The action begins with the entry of illegal aliens into the United States at the Mexican border. “Shut the f—- up! Get under the blanket!” is the harsh wake-up call for these American Dreamers as flesh smugglers stuff them into a van and drive them to a drop site. All the émigrés are united with friends or family except Maya (played by Mexican stage actress Pilar Padilla). Her sister Rosa (Elpidia Carrillo, from Salvador and The Border) does not have the final cash payment for the covert operation so one of the oily cretins takes Maya home with plans of raping her.
Maya escapes with her abductor’s boots in hand ("the coolest in Tijuana,” he had bragged) and reaches her sister’s home.

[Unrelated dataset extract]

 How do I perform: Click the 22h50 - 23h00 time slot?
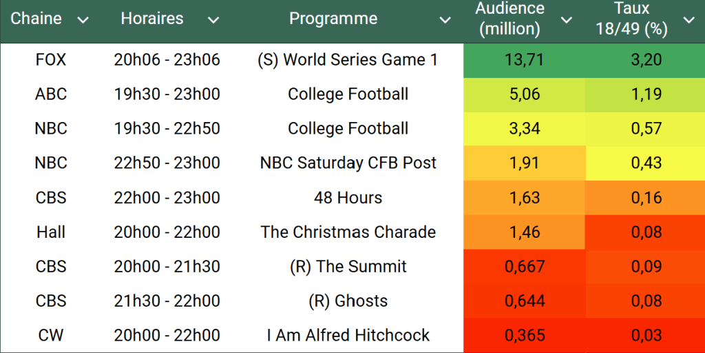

After first working in a bar, she gets hired as janitor alongside her sibling at a Century City office building. She then crosses paths with union activist Sam (Son of Sam‘s Adrien Brody) and pushes for her sister and others in her building to organize and protest their poverty level wages and lack of benefits.
Loach and screenwriter Paul Laverty have developed quite a partnership. Laverty used his experiences as a human rights attorney in Nicaragua to pen Carla’s Song for Loach, and also wrote My Name is Joe. Here they kick off the picture with a harrowing foot race across the border and kidnapping, but Maya’s contrived escape and gesture of defiance conflict with initial mood and grit.
This pattern continues as Maya meets Sam (she rather hides him in her cleaning cart from security guards), and Sam leads supporters to disrupt the lunch of a building manager (Sam rather whimsically sips the manager’s wine as the incident escalates). Other scenes (an African-American woman teaching Maya how to vacuum, Sam bumping heads with his own boss) do not reach their full potential, while still others (a protest dance, a jailhouse scene) are over-romanticized. In contrast, the most powerful scene of the film, a confrontation between Rosa and Maya, fills a somewhat singular purpose rather than elevating the film as an entity.
The film gets its name from the slogan of the 1912 Lawrence, Massachusetts, protest in which 10,000 workers (mostly women) fought against poor wages. The intermittent petals of truth ("Uniforms make us invisible,” says one disgruntled custodian) reminded me that Norma Rae, Matewan and El Norte had been here before with stronger conviction. More power to those Davids here who are courageous enough to battle the Goliath inequities of the world, but I need more resonant passion and less quirky charm and didactic spillage.